Why is it always Barclays?
Yes, other UK lenders have had their fair share of boardroom drama turmoil in recent years, such as the way Royal Bank of Scotland – now NatWest Group – parted company with its former chief executive, Stephen Hester, at the behest of former chancellor George Osborne.
Lloyds Banking Group was embarrassed when its former chief executive, Antonio Horta-Osorio, saw details of an extra-marital affair plastered across the front page of The Sun.
Or recall how HSBC unceremoniously booted out its former chief executive, John Flint, in 2019 only to take more than seven months in naming Noel Quinn as his permanent successor.
But Barclays, which following the resignation of Jes Staley is now on to its fifth chief executive in just over a decade, tops them all for boardroom thrills and spills.
Mr Staley’s predecessor, Antony Jenkins, was fired by the bank’s former chairman, John McFarlane, after an internal battle over the size and scale of the group’s investment banking division – a dispute that felled an earlier Barclays chief executive, Martin Taylor, in 1998.

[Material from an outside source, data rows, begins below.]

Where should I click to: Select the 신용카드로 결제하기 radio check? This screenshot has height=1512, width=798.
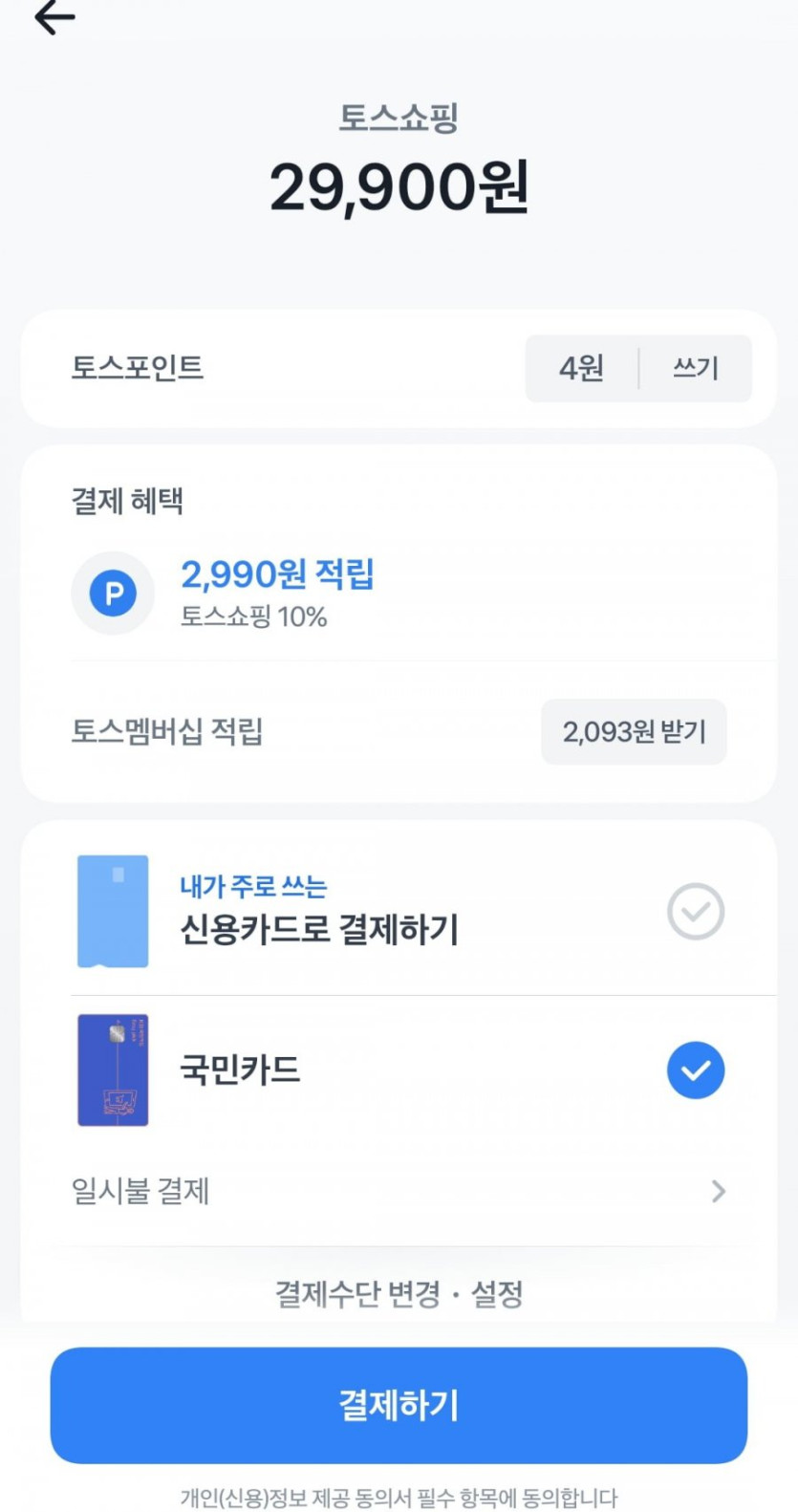pyautogui.click(x=695, y=911)
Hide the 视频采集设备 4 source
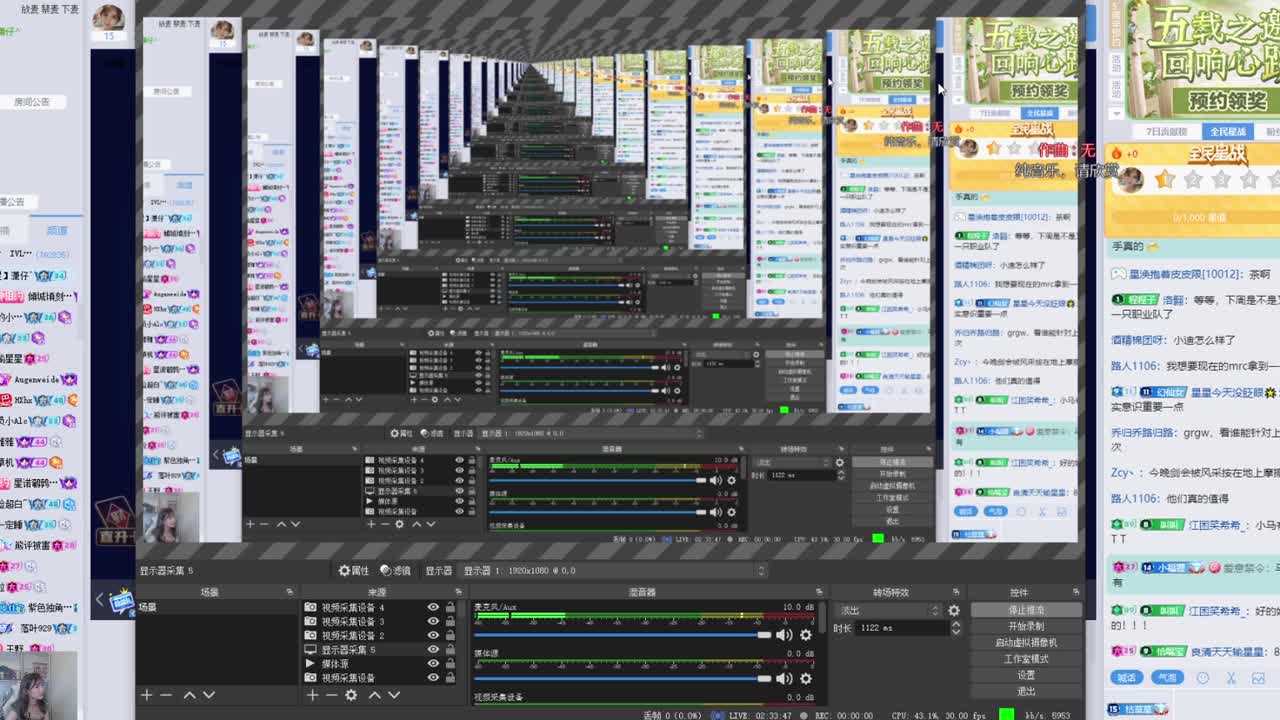Image resolution: width=1280 pixels, height=720 pixels. click(x=433, y=607)
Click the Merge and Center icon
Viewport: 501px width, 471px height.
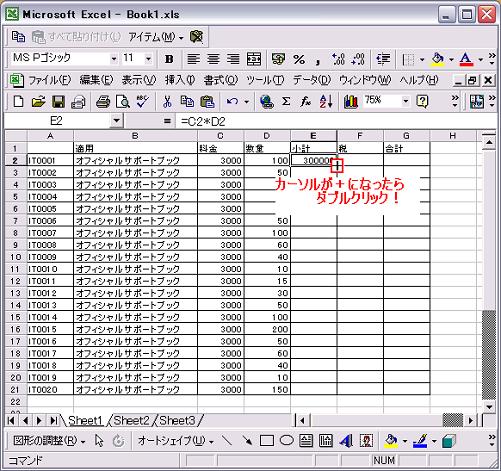[254, 59]
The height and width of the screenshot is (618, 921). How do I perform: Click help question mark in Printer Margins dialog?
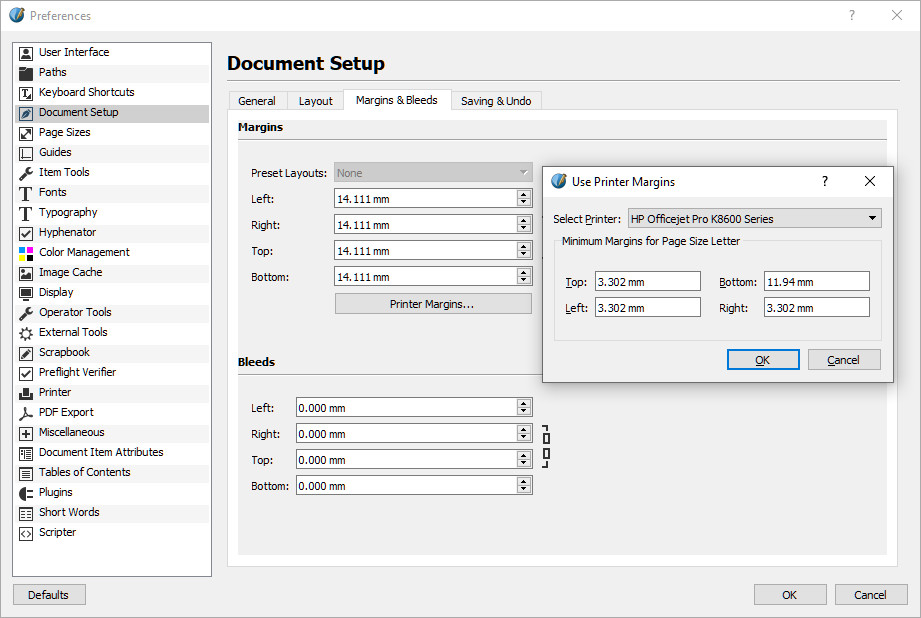point(825,181)
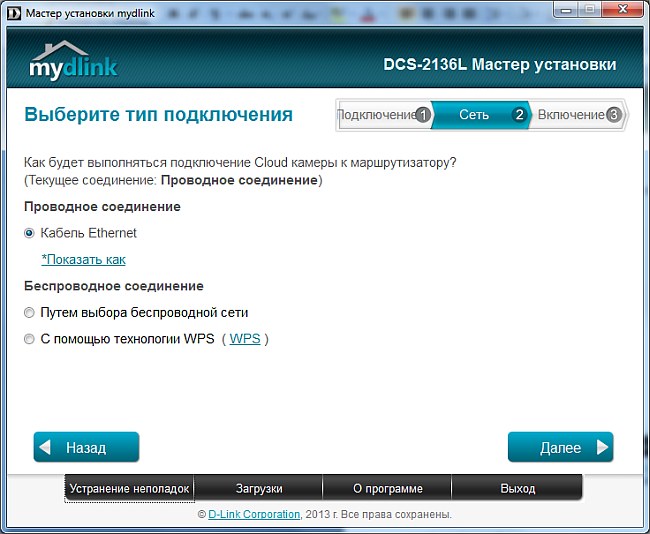650x534 pixels.
Task: Open the Подключение wizard step
Action: click(x=377, y=115)
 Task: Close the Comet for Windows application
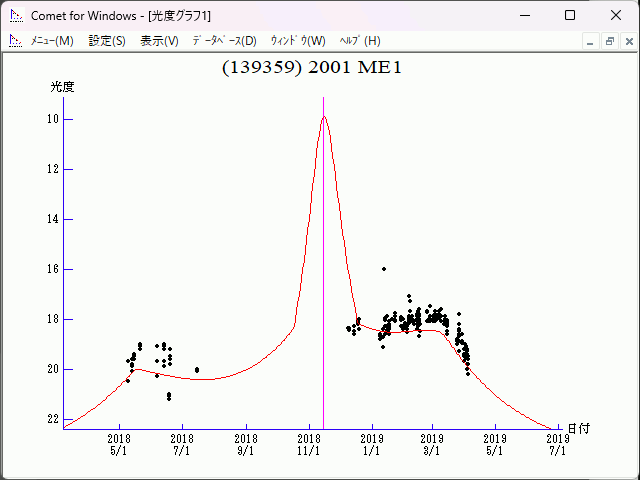coord(615,15)
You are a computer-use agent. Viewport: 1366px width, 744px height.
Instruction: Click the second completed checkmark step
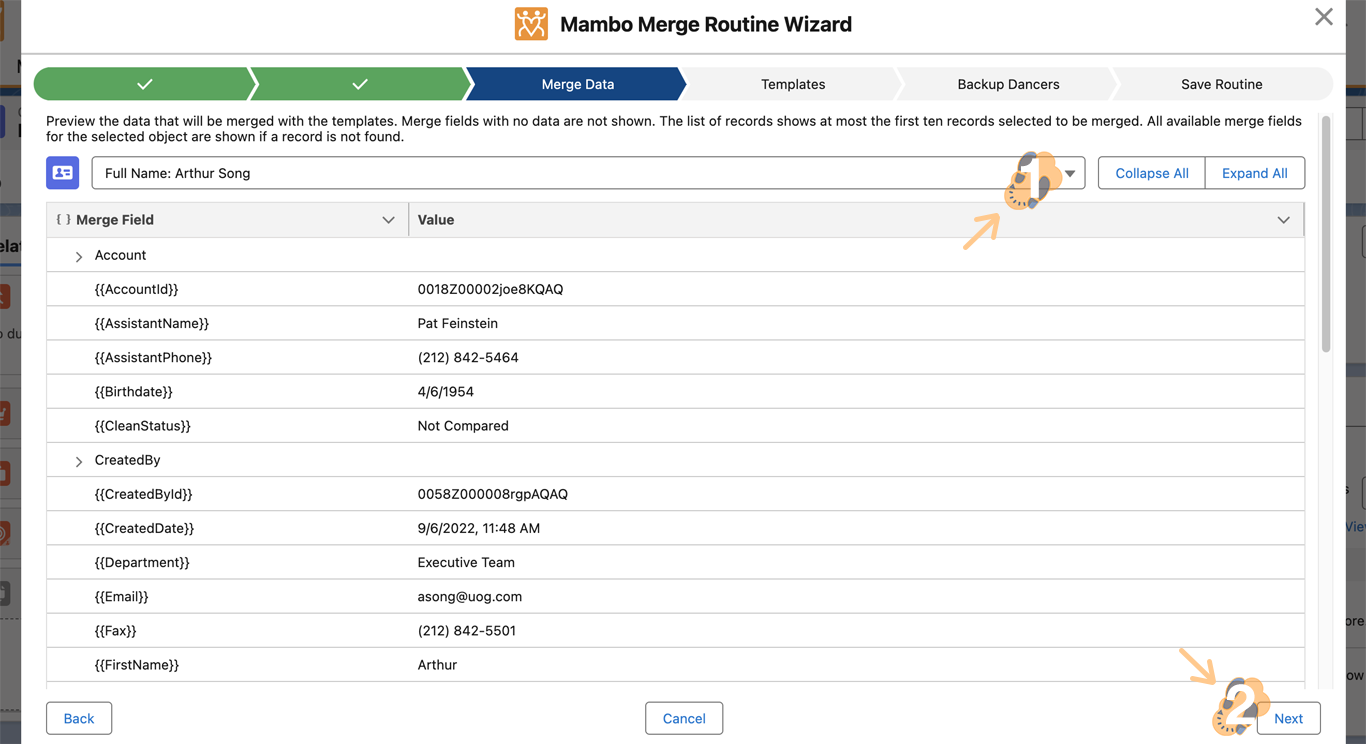coord(360,84)
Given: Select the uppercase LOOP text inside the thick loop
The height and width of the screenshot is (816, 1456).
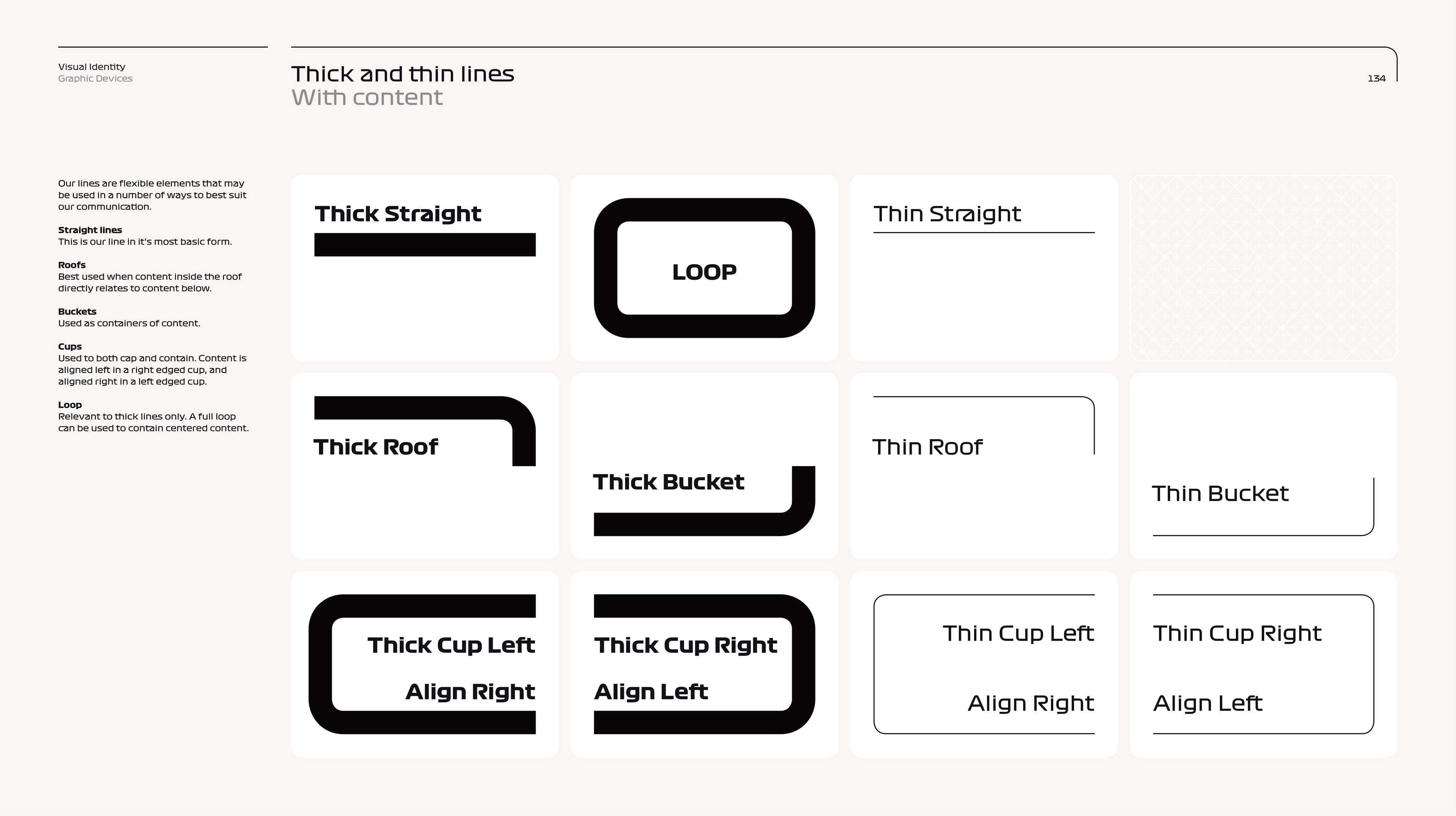Looking at the screenshot, I should 704,272.
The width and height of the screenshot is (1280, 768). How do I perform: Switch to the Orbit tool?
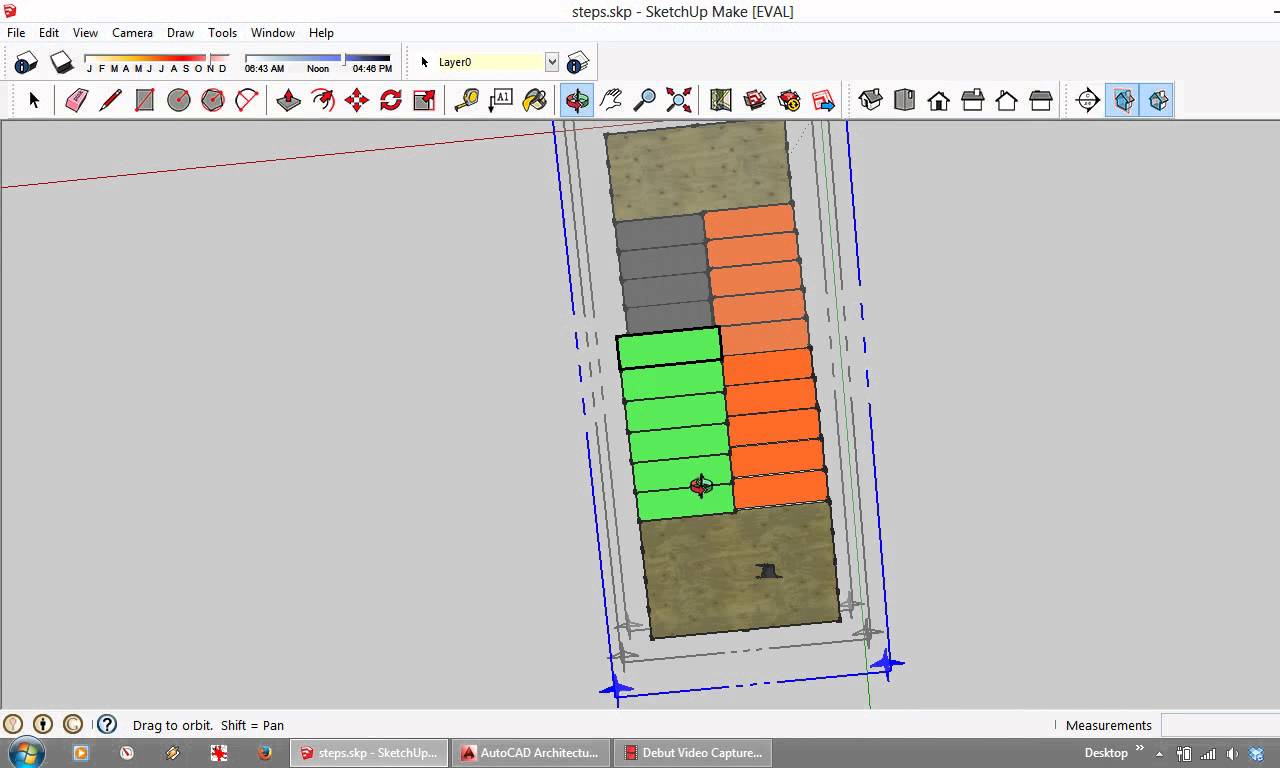pyautogui.click(x=576, y=100)
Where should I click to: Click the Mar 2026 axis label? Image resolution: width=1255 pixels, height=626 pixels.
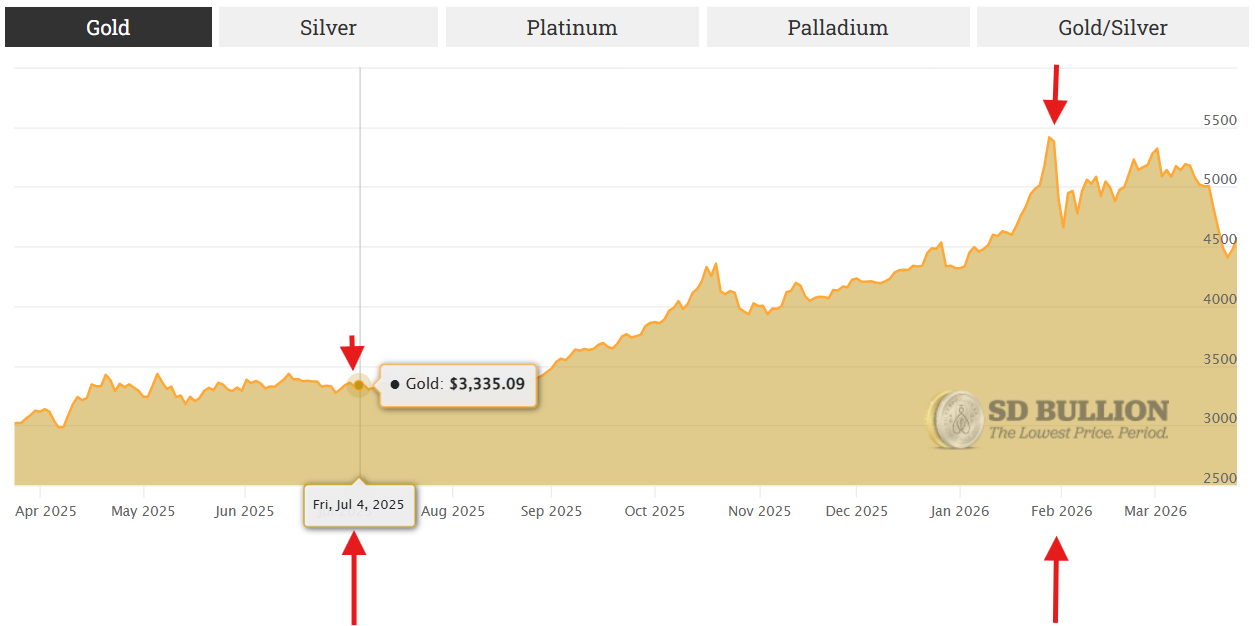pyautogui.click(x=1155, y=511)
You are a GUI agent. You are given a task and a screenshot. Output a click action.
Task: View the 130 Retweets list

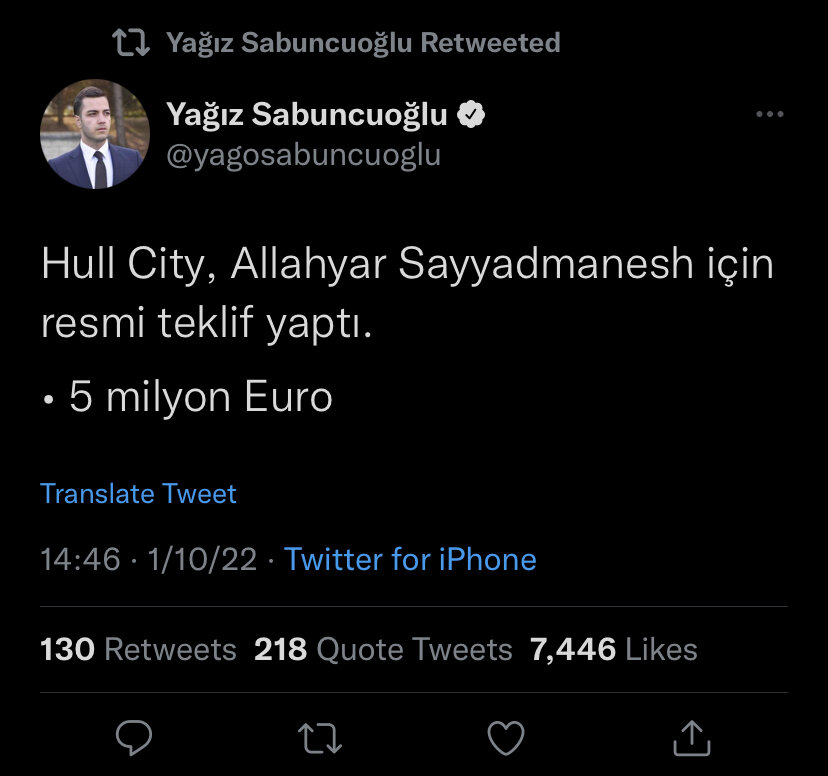click(x=138, y=650)
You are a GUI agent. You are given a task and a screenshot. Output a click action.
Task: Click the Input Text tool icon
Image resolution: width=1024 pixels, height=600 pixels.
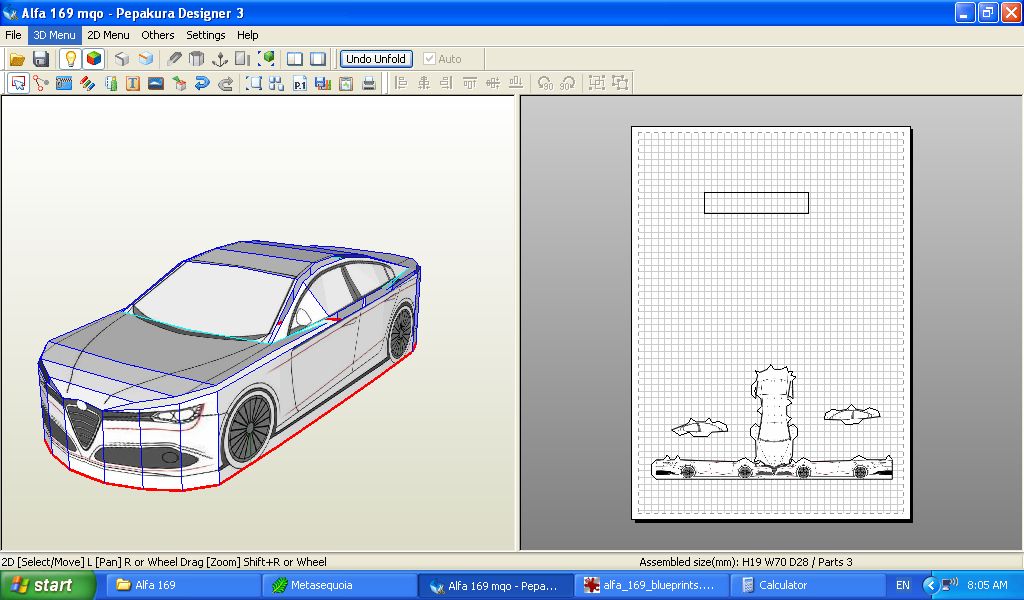pyautogui.click(x=133, y=84)
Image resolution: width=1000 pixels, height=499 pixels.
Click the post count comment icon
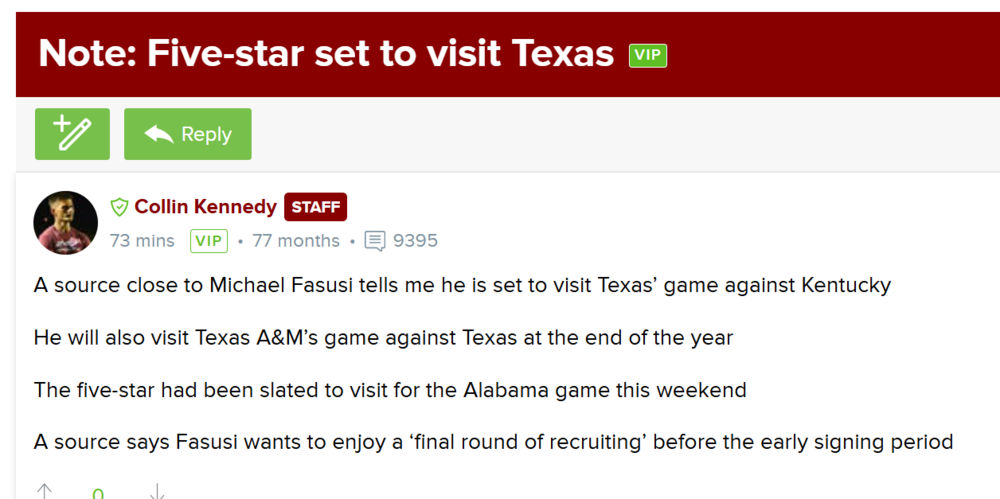click(375, 241)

Mr Jenkins, in turn, had succeeded Bob Diamond, who was fired over Libor-rigging on the orders of Mervyn King, then governor of the Bank of England.
He had succeeded John Varley, who was later subjected to a five-year investigation by the Serious Fraud Office and later charged with conspiracy to commit fraud over the bank’s fundraising in 2008, which helped it stave off being part-taken into state ownership.
Mr Varley was subsequently acquitted.
And now this. It feels, at times, as if Barclays is a cursed institution.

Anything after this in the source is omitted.